----- AVAILABLE DATA

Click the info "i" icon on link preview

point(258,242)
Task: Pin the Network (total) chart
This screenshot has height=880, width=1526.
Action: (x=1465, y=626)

----------

[INSTRUCTIONS TO FOLLOW]
Please reproduce every one of the records above word for word.

[EXERCISE SOLUTION]
Click the info "i" icon on link preview

point(258,242)
Task: Pin the Network (total) chart
This screenshot has height=880, width=1526.
Action: (x=1465, y=626)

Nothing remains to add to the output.